For once, it is not I who is lost in the thickets, but rather the guide leading a walking tour in Dublin, pointing

out the places that appear in James Joyce’s collection of short stories, Dubliners.  Joyce fled Ireland in 19??,

never to return. In fact, Joyce wrote the last two chapters of Ulysses in Paris.(in one of the 19 places he and

his family inhabited in the city of light during the remaining decades of his life.

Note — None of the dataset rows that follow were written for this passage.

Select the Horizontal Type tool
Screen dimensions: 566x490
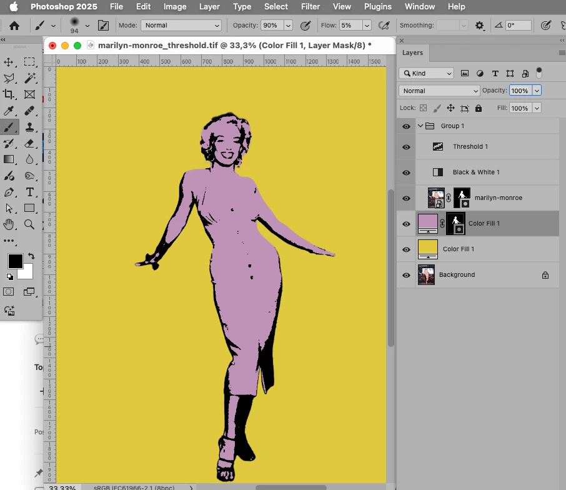(29, 192)
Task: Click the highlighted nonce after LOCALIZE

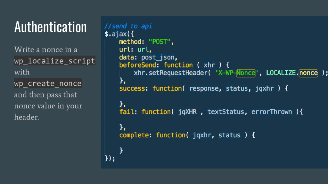Action: click(x=308, y=73)
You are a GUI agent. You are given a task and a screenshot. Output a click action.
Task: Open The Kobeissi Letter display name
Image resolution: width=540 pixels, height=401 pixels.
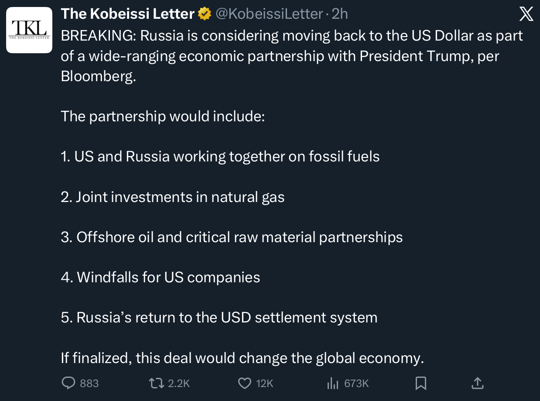point(127,14)
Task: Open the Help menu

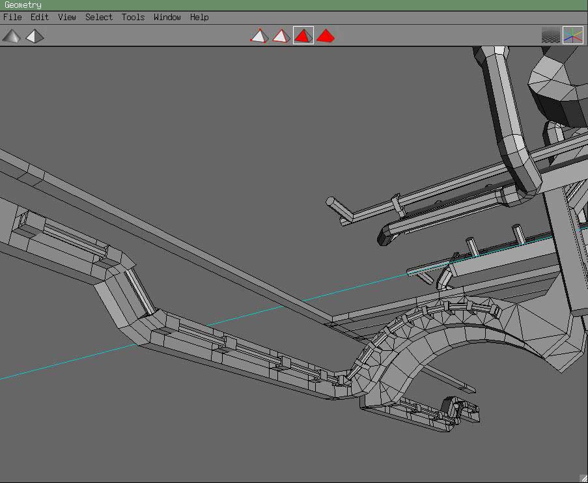Action: click(199, 17)
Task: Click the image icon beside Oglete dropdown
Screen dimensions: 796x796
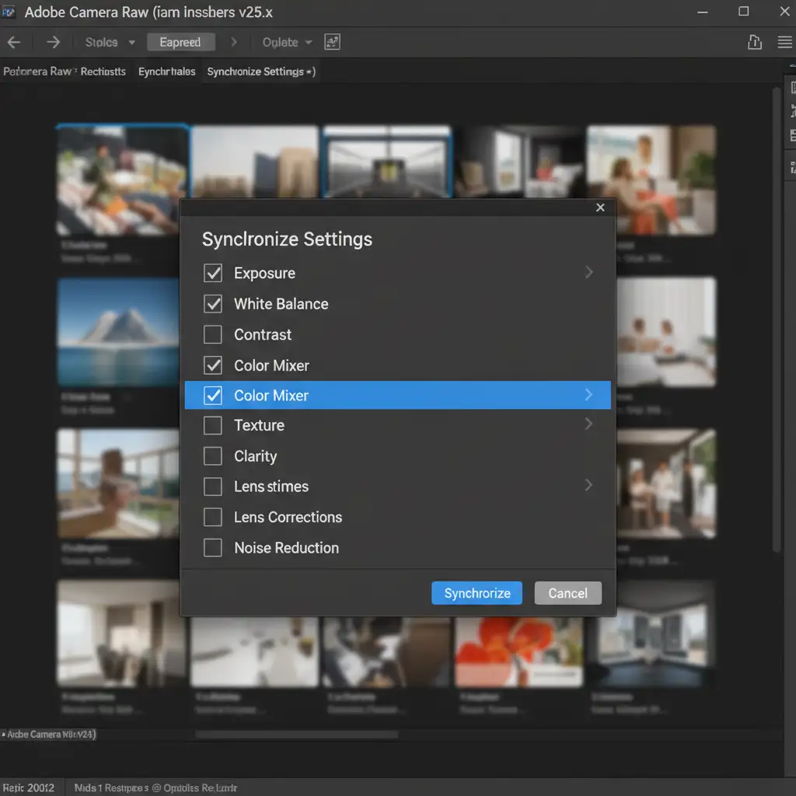Action: tap(332, 42)
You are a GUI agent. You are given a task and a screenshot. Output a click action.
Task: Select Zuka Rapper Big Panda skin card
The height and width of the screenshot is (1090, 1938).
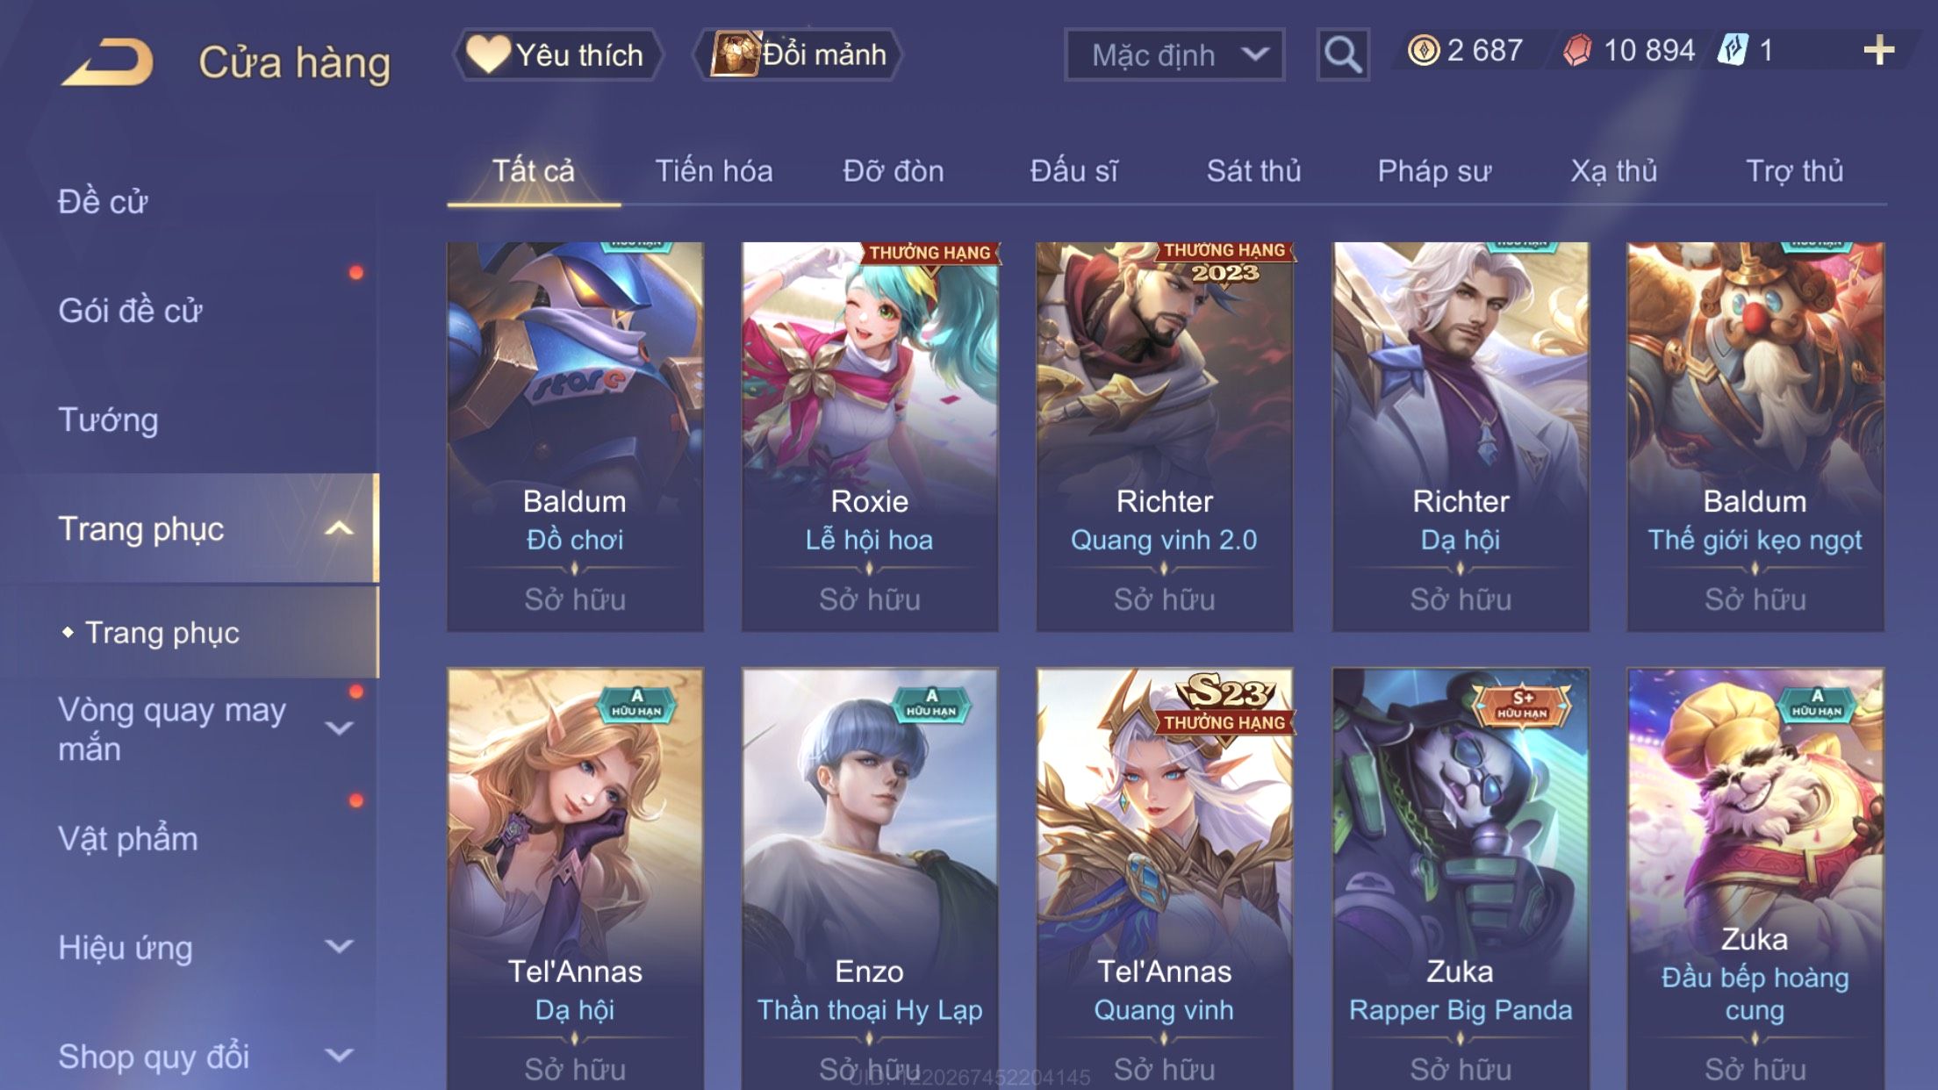(1461, 878)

“But he only wrote about Dublin,” the guide said, bewildered. To stay current, he said, Joyce pumped Irish

friends and acquaintances visiting Paris for details about places and shopkeepers, pub owners, street

names, distances from one place to another.

 

I understand why Joyce would not write about Paris, a city he could not see. He had a serious and debilitating eye disease—the same as mine—and he had to write from his memories, places that remained especially vibrant, the sights, the details perfectly preserved from his youth when he could still see. He was a careful observer, recording the visual information that would bring his writing to life. Funny how the memories grow brighter as the eyesight grows dimmer; how true I have found this to be.

 

The disease forced him to change his process, not his ideas. He dictated Finnigan’s Wake to his daughters, one of whom was named Lucia, her light carrying him through the blindness. Samuel Beckett came by to read to him, to discuss, critique, and of course seek advice from the mentor. Joyce kept going, and I plan to do the same, with Gene as my Beckett and as my Lucia. This is clear to me, a straight line through the thickets.